Hey, Mr. T, I like your approach.
The Subwoofer crawl is both crude and inefficient. Seemed like a great idea in 1990. So did many things. It also does not take into account the mechanisms of human hearing. Also, you look like a douche doing it.
Honestly, planting your dual subs in the far front corners can work well...or not.
I once had a pretty large living room that was dominated to one side with a huge stone fireplace with a concrete mantle. All of my electronics, save the amp, went on the mantle. Only an earthquake was vibrating that monstrosity.
I then up graded to a Paradigm active system (LCR-450, Servo 15 sub). Wow, what an upgrade from the the old DIY system.

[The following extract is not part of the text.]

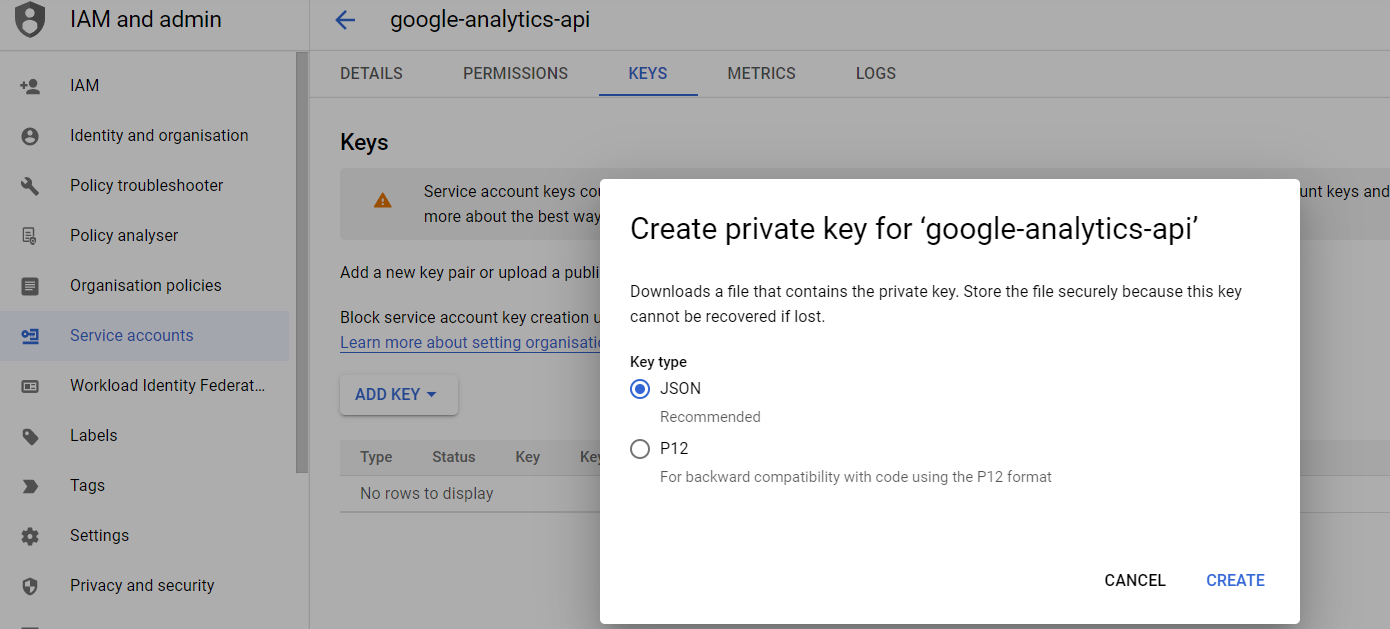The height and width of the screenshot is (629, 1390).
Task: Click the IAM add-person icon in sidebar
Action: (30, 86)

Also, much less complexity, but... the room modes.
Having bass that powerful that plumbed that low was showing the rooms weakness: that damn, huge fireplace.

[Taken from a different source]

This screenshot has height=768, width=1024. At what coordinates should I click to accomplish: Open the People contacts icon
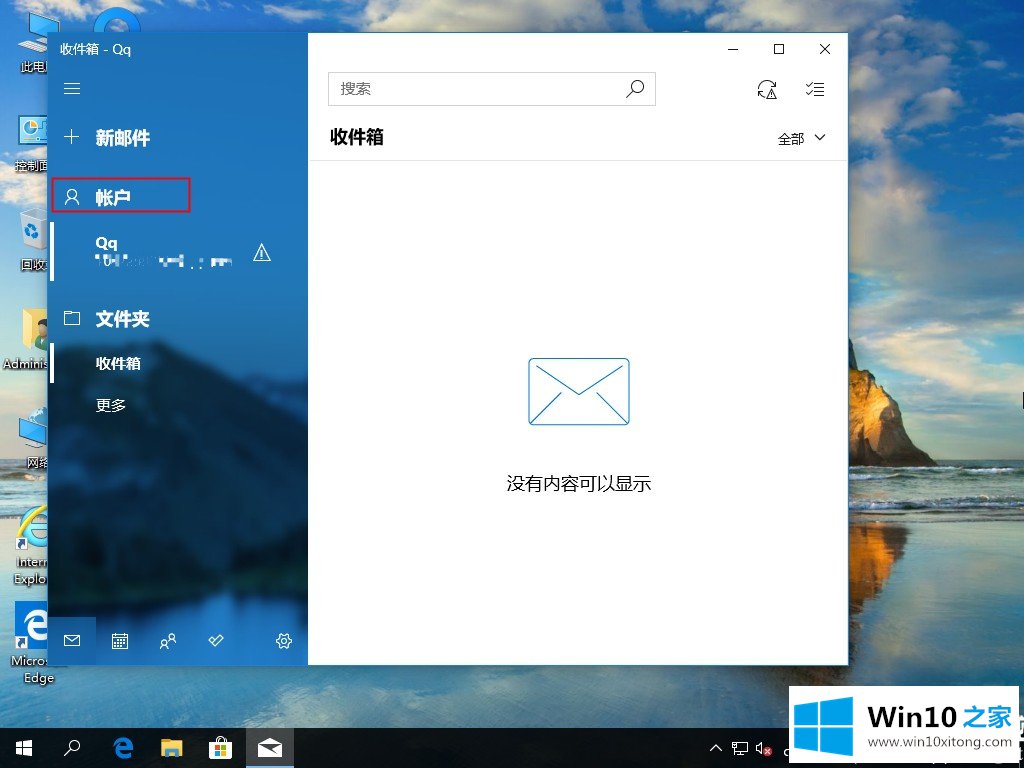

For the listening position, the best way to solve it was to get a sub coming from behind so I bought a second Servo 15 and put it in the rear corner catty from the original.

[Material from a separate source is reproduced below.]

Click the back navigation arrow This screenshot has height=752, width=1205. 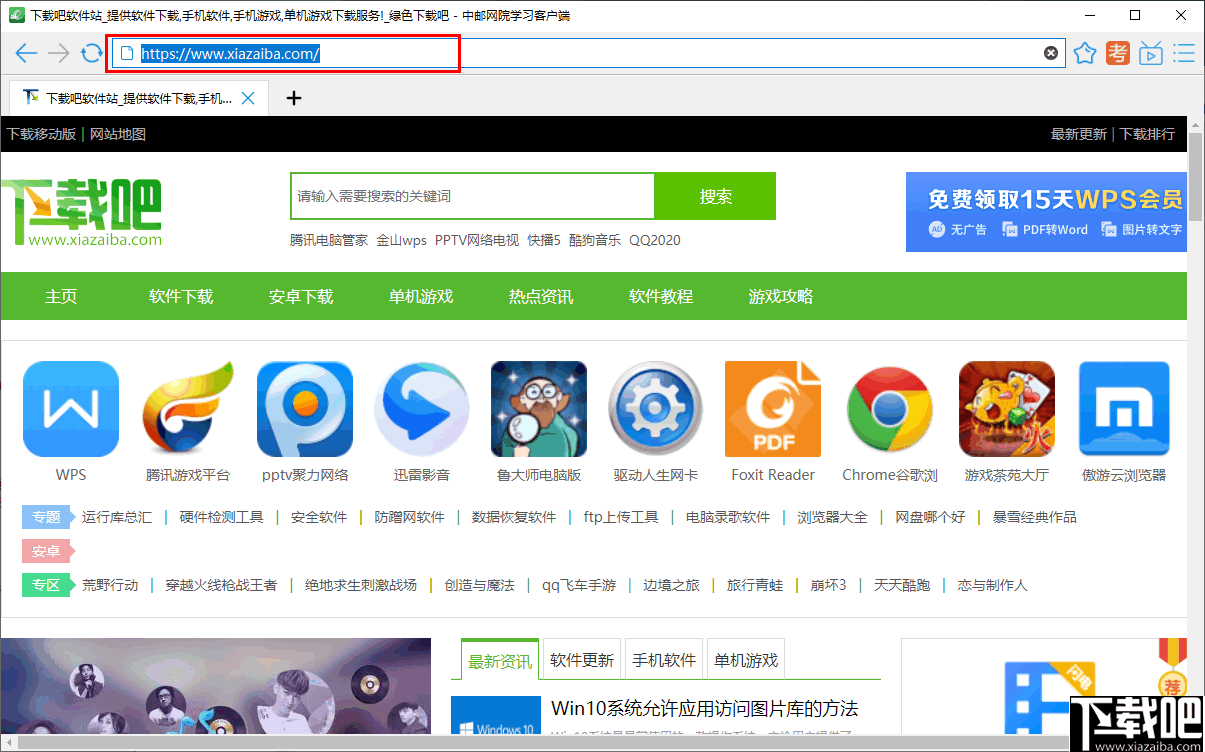26,53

Using a studio DSP processor to control the subs, I slowly started experimenting with the temporal & level settings for the new sub.
Don't remember the level settings, but, the rear sub with an 11 millisecond delay made the area on the couch very even, assassinating the modes there. Other places, obviously, not so much.
Moving to where I live now, I have a small home theater with 5 KEF LS50's and 4 Rythmik L12 servo subs. While I have Dirac in my Emotiva XMC-1 pre/pro, I haven't really felt the need to use it. The crazy U-shaped room (I'm at the bottom of the "U" facing across it) has thick carpeting, a drop ceiling and wooden walls in front of the cinder block foundation. There's even insulation between the floor joists.
Before I even treated the room it sounded really good in stereo. The stereo sounded a lot like surround. Once I treated the ceiling even more, put up a bunch of huge media racks behind that were filled with angled disc boxes and deadened the speaker end with acoustic blanketing and thick, cheap curtains to cover that up bland blankets, it's now the best sounding room I've ever heard.
Can I get better speakers? Sure. What I cannot get is a room with no bass modes without correction. I mean not at all. They don't exist in my one-man theater.
I have that now by pure luck and some judicious design. Also, the Live End/Dead End (LEDE) design is incredible in the right room. Speaker end dead, area behind the listener offers some nice, benign ambience. Most of what you hear is the recording, very little is the walls, ceiling or floor.
It's amazing.
Hell, the late and truly great Siegfried Linkwitz once wrote to me that, in his large listening room, with his dipole speakers, he liked it the opposite way around (live end with the speakers). With the classical music he loved, maybe, that really worked.
It all comes down to the room and there is no set answer. I know that better than most. I've lived it more than twice.
Do research, learn some stuff and try new methods... but do not do the subwoofer crawl!